I first discovered Aly Monroe’s thriller, The Maze of Cadiz, back in the halcyon days of buying fiction titles for BCA. The rights team at John Murray, her publisher, were so keen to get more support for the first title in the Peter Cotton series of espionage-thrillers that I was lucky enough to read her novel in manuscript form.
That you may not have heard more about Aly says a lot about the stranglehold that one chain of bookstores currently holds over new writing in Britain than any in-depth analysis on the BBC’s business news. We have three branches of Waterstones in Edinburgh and so introducing Aly, a local author, to an Edinburgh audience just as her second novel is published, felt like we were breaking new ground.
The role that we hope to play in Edinburgh’s book-loving community in the future was perfectly encapsulated by an evening where Aly felt encouraged to be reading from her work to an audience who not only understood the historical context of Aly’s writing but who appreciated thrillers more intent on characterisation and narrative than the whizz-bang effects of lesser writers.
Aly’s second novel, Washington Shadow, sees Peter Cotton accompany Keynes’ post-war mission to the United States. Cotton has completed his term of National Service and is now a civil servant. His wartime experiences have changed him, his youthful naivety is beginning to turn to mature cynicism and now he must watch the century’s great economist beg for aid from the new master of the world even as others attempt to derail the democratic partnership. It is a time of new fears: the decline of empire, the rise of communism and the threat of perpetual war. Through solid research and a sure sense of time and place, Aly’s books capture a period of history with a fraught tension not seen since Eric Ambler.
Just a week later, we welcomed back the first author to appear at our shop, Edward Hollis.
Our first event with Ed, back in October, sold out very quickly and as we had more than enough people on the waiting list to sell-out again, we invited Ed back to give another talk. When you consider that Ed’s book, The Secret Lives of Buildings, is a book on architecture, then you may share our pleasant surprise at how popular his book has proven.
The Secret Lives of Buildings was long-listed for The Guardian First Book Award – but really, it should have gone on to be the eventual winner. The prose is so rich and so finally-tuned that it compares to the folk tales of Italo Calvino.

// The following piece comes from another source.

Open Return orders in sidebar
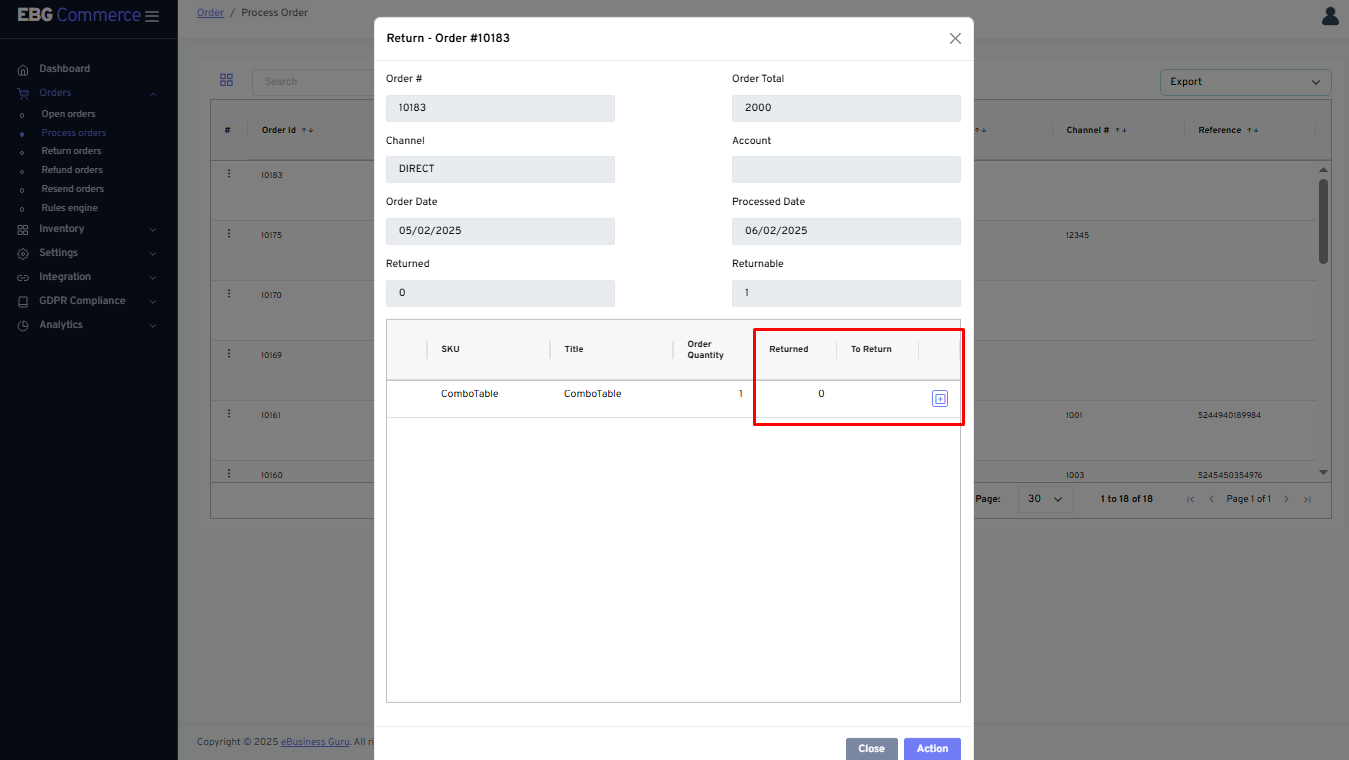This screenshot has width=1349, height=760. tap(71, 151)
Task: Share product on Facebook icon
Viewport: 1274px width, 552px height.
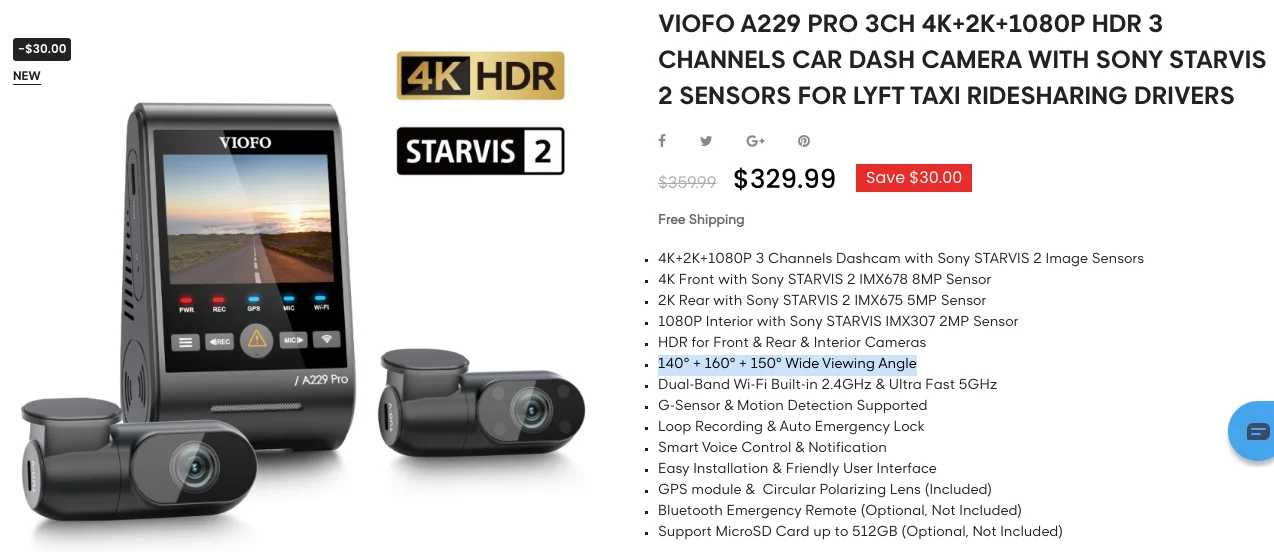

Ed is one of those extraordinarily gifted people who is able to share his passion for architecture in a way that audiences find infectious. Some in the audience found some of Ed’s opinions controvertial but Ed made an impassioned argument that rather than memorialise old buildings, we should celebrate when new or contemporary cultures adapt ancient places to modern uses. Buildings are nothing so much as the people in them and it is the magical heart at the centre of Ed’s book to which readers are responding so eagerly.